White House Putting Political Appointees in Charge of Presidential Records Act Compliance
Axios has a story about how the White House is gutting the CISO staff put into place in the wake of the 2014 APT 29 operation in which Russia targeted the White House. They story is based off the October 17 resignation letter of Dimitrios Vastakis, who was in charge of White House computer network defense, which describes how hostility towards CISO staff has led most of the senior people to resign.
What Axios doesn’t describe, however, is Vastakis’ expressed concern about the effect: that political appointees will be in charge of everything, including compliance with the Presidential Records Act.
I have seen the planned organizational structure for the cybersecurity mission going forward. It essentially transfers the entire mission to the White House Communications Agency (WHCA). All key decision making roles and leadership positions will no longer by [sic] staffed EOP individuals. To me, this is in direct conflict with the recommendations made by the OA Office of General Counsel (OA GC). The main concern of OA GC was the oversight of PRA data and records. Considering the level of network access and privileged capabilities that cybersecurity staff have, it is highly concerning that the entire cybersecurity apparatus is being handed over to non-PRA entities.

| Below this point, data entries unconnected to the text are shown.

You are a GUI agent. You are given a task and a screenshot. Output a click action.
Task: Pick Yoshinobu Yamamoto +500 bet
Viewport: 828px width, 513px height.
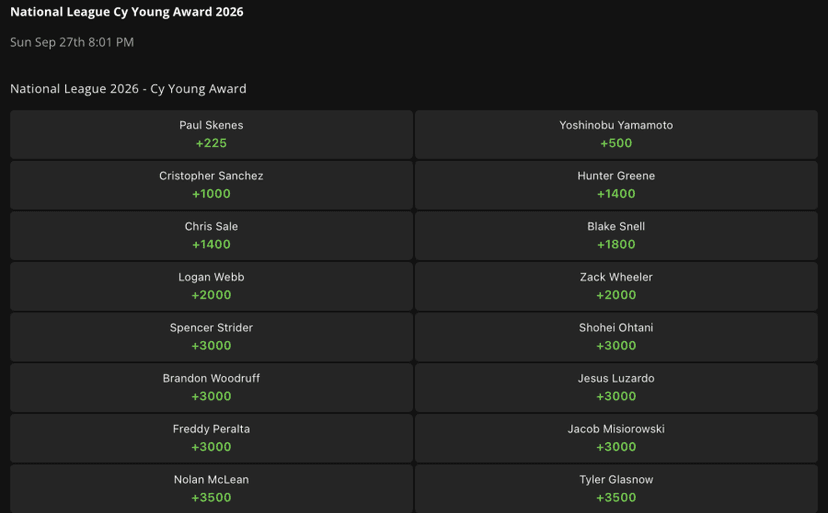[616, 134]
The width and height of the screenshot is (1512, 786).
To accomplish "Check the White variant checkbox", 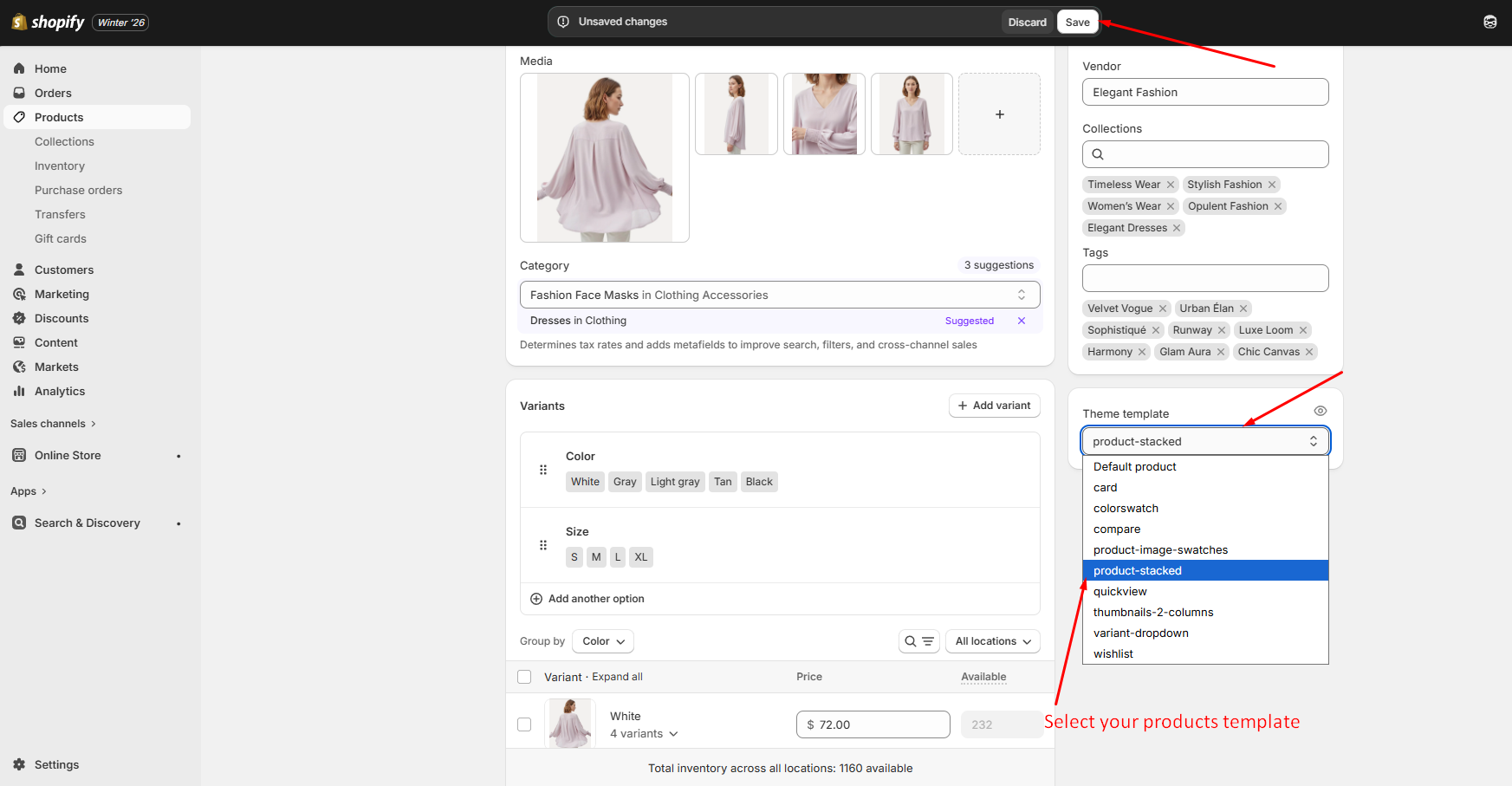I will point(524,724).
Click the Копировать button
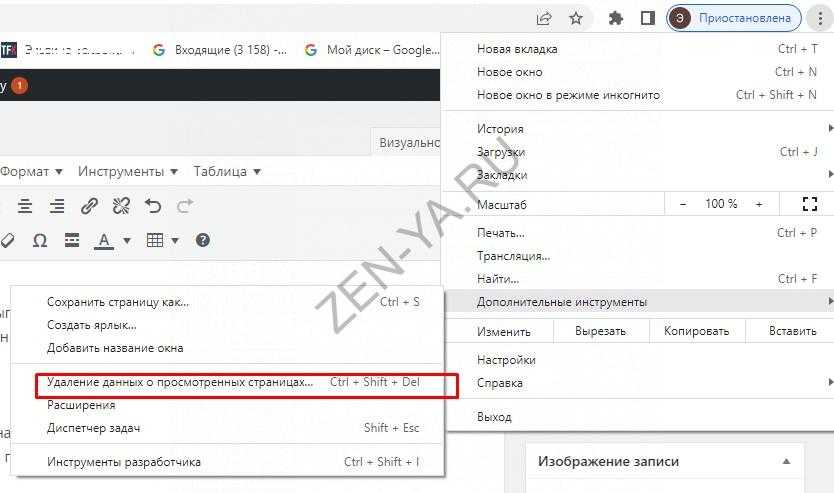This screenshot has height=493, width=834. (x=697, y=331)
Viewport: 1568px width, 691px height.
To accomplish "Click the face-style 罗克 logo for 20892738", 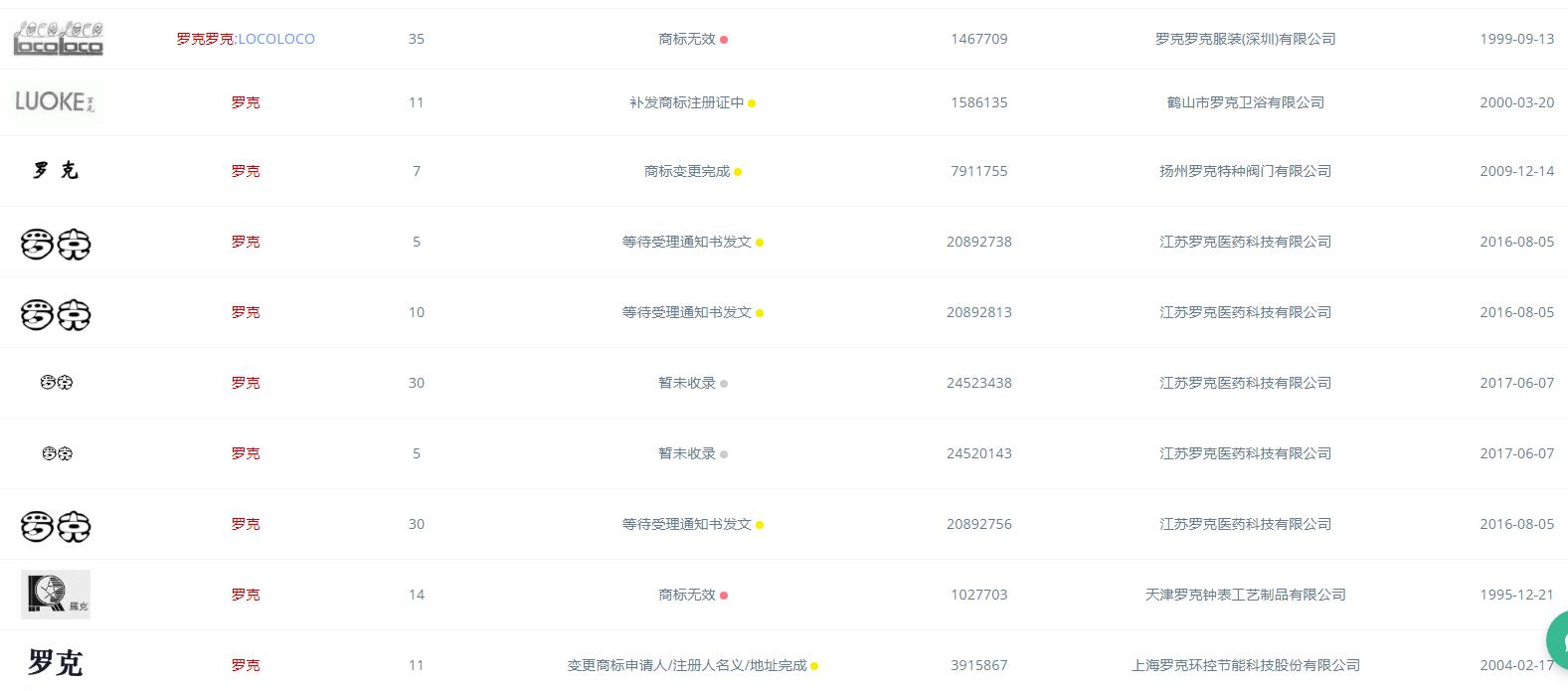I will coord(56,242).
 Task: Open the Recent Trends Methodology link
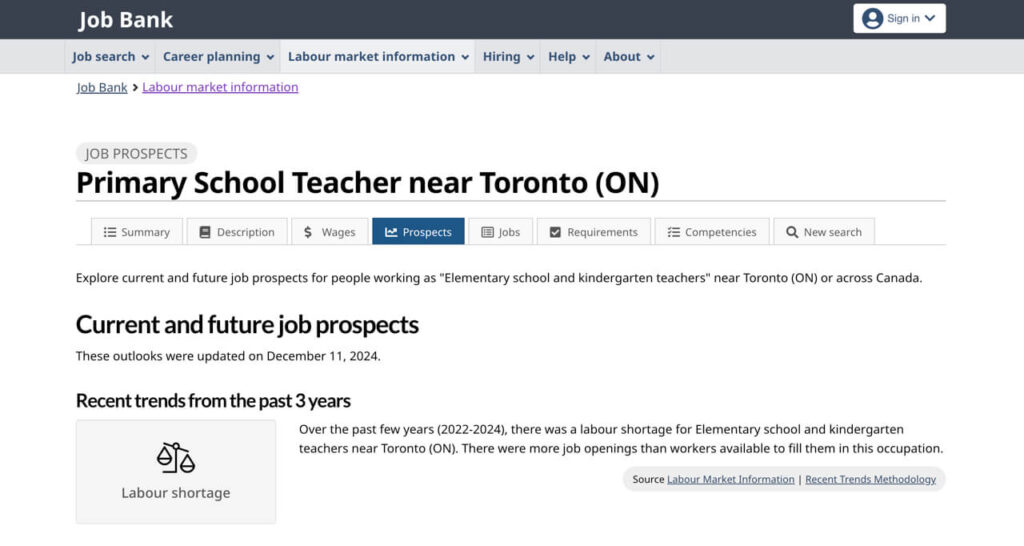click(871, 479)
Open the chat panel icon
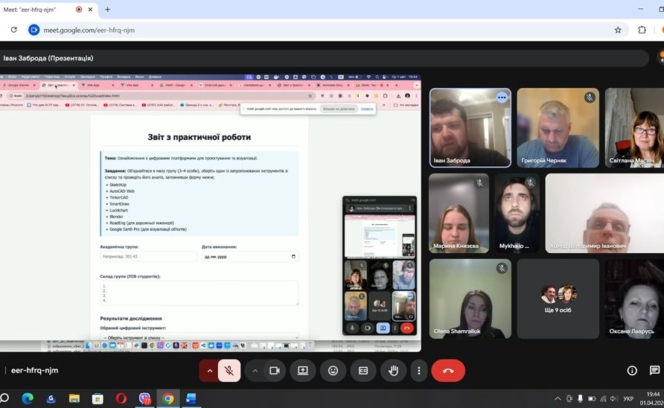The image size is (664, 408). click(x=655, y=370)
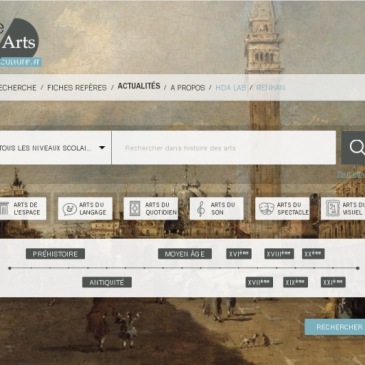
Task: Open the HDA LAB link
Action: 231,88
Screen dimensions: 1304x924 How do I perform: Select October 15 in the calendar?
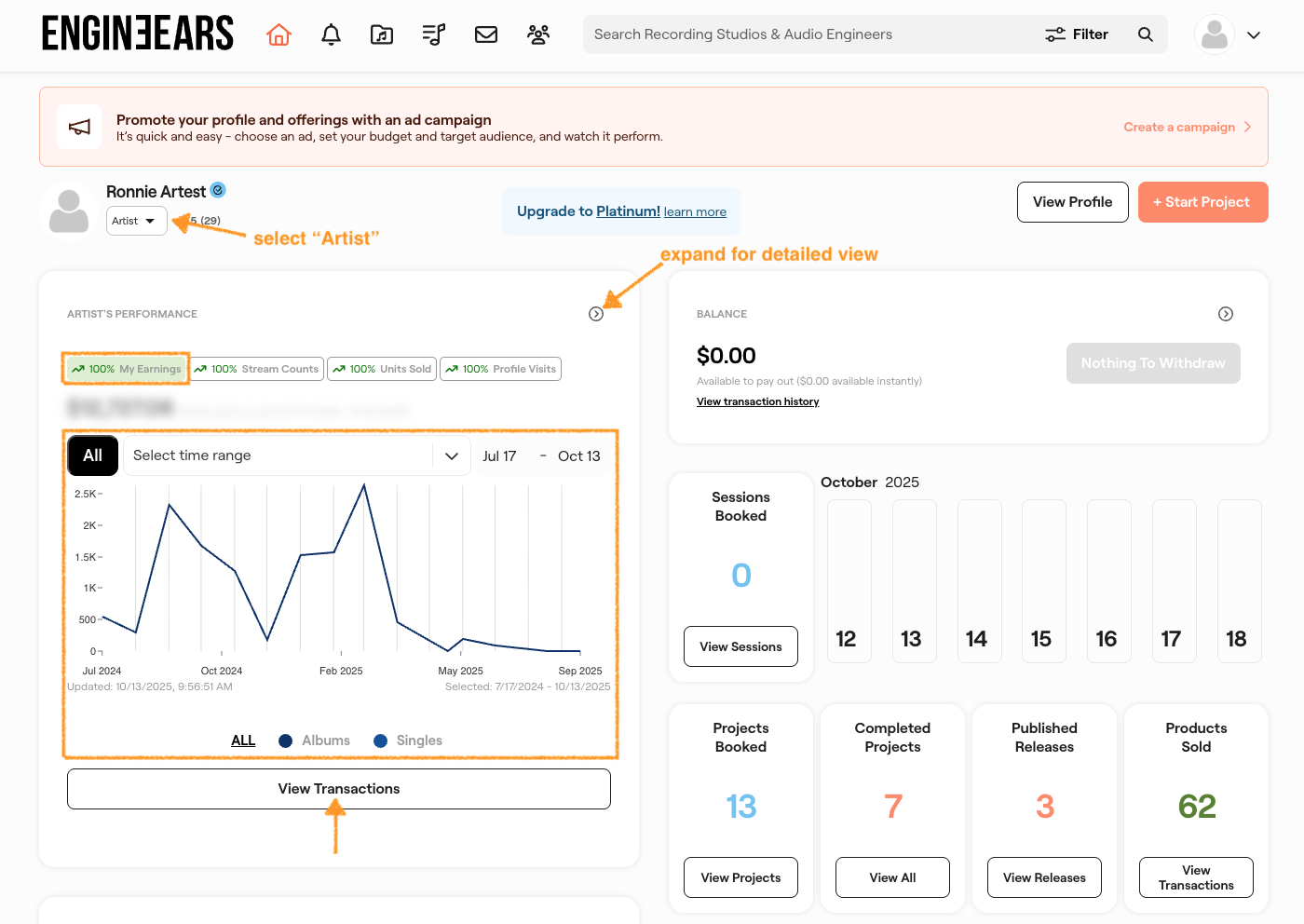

That is, it’s not just that Russia will be able to hack the White House again. It’s also that some SysAdmin who knows fuckall about security but who knows how badly Trump needs to suppress or alter key records of his Administration will have the direct access to do that.
In the wake of Trump’s attempt to bury his recent efforts to hide potentially criminal conversations with foreign leaders in a particularly secure server (and in the wake of email or social media retention scandals going back to the first President that Bill Barr helped cover up crimes, Poppy Bush), this concern seems unbelievably important.
O.M.G.!
It’s a never ending five hundred alarm fire!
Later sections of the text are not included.